Pick out every line of the records that contains the string "number", and copy each one in full. Case counts.

-=-=-=-=-

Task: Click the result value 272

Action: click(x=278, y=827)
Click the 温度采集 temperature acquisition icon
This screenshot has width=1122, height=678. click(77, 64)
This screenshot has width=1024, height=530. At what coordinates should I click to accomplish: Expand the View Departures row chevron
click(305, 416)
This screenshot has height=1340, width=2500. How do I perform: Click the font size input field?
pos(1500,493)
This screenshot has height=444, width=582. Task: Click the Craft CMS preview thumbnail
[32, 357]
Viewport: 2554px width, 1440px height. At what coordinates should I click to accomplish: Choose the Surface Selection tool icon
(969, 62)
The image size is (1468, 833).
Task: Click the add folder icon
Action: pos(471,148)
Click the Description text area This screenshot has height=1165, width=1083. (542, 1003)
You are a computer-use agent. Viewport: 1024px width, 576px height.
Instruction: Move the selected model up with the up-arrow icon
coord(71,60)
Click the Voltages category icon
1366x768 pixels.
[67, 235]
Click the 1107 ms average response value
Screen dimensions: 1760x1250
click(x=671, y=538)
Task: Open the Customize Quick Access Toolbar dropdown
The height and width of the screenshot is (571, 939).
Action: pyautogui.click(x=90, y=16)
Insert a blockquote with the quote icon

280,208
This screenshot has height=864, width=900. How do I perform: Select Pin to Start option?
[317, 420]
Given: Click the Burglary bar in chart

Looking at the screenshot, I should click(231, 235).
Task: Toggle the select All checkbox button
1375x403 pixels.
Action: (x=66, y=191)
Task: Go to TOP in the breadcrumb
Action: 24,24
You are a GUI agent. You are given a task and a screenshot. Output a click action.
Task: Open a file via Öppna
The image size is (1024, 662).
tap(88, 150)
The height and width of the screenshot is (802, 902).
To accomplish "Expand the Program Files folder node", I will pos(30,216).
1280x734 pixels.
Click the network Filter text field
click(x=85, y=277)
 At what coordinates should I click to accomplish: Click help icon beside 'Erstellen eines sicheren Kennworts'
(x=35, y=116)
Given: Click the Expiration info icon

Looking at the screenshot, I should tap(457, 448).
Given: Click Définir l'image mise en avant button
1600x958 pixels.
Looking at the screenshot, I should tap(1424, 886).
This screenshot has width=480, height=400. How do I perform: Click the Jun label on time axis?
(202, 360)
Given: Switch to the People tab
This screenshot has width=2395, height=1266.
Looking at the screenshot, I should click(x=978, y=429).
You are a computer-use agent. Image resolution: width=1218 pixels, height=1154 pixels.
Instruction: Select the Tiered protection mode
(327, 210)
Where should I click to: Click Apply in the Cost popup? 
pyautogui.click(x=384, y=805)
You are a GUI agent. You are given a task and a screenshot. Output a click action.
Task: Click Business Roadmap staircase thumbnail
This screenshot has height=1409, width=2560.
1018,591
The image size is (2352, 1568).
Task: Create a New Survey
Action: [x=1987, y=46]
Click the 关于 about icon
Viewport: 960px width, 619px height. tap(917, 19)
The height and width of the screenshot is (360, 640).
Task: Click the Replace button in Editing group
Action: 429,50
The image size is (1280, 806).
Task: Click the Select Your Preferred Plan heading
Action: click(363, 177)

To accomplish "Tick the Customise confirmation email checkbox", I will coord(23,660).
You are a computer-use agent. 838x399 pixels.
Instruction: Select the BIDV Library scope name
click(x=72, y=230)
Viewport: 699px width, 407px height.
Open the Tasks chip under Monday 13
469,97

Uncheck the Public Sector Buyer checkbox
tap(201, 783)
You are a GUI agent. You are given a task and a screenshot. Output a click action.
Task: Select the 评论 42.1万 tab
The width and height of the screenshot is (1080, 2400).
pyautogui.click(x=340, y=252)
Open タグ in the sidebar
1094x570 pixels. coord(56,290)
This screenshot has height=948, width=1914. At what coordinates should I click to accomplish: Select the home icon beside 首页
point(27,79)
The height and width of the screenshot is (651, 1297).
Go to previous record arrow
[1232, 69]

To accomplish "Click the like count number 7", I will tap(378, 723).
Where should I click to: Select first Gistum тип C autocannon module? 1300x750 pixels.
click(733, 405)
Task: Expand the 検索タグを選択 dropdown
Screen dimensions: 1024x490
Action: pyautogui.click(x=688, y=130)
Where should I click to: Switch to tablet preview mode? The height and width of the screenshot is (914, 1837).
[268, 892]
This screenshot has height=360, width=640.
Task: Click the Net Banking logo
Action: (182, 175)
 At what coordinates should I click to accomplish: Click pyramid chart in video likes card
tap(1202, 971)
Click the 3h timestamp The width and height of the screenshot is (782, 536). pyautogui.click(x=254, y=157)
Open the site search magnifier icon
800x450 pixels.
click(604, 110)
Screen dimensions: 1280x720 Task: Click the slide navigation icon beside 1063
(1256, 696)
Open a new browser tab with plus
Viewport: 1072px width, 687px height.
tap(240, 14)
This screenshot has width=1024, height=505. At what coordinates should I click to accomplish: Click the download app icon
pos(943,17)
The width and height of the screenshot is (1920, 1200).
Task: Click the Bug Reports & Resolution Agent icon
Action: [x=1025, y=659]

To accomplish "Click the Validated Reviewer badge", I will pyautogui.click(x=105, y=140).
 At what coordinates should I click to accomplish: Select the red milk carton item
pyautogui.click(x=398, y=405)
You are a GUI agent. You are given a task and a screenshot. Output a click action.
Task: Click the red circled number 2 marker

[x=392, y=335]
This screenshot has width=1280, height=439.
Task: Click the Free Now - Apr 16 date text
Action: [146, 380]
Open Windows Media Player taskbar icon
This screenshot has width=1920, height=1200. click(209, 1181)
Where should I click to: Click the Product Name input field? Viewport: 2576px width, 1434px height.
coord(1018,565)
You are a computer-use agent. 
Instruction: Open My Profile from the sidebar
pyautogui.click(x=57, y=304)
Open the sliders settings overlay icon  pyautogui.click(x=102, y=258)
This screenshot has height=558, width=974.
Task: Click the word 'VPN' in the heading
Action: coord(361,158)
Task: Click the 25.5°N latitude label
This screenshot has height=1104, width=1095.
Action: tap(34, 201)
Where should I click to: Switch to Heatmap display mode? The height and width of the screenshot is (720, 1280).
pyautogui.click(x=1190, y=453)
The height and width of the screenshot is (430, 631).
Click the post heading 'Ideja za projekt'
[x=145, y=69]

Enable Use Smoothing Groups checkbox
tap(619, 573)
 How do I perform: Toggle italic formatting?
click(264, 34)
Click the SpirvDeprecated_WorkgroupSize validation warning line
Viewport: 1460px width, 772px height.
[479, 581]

-=-=-=-=-

◆ Response below
To accomplish "Click the like count number 7", I will tap(378, 723).
Task: Click the red circled number 2 marker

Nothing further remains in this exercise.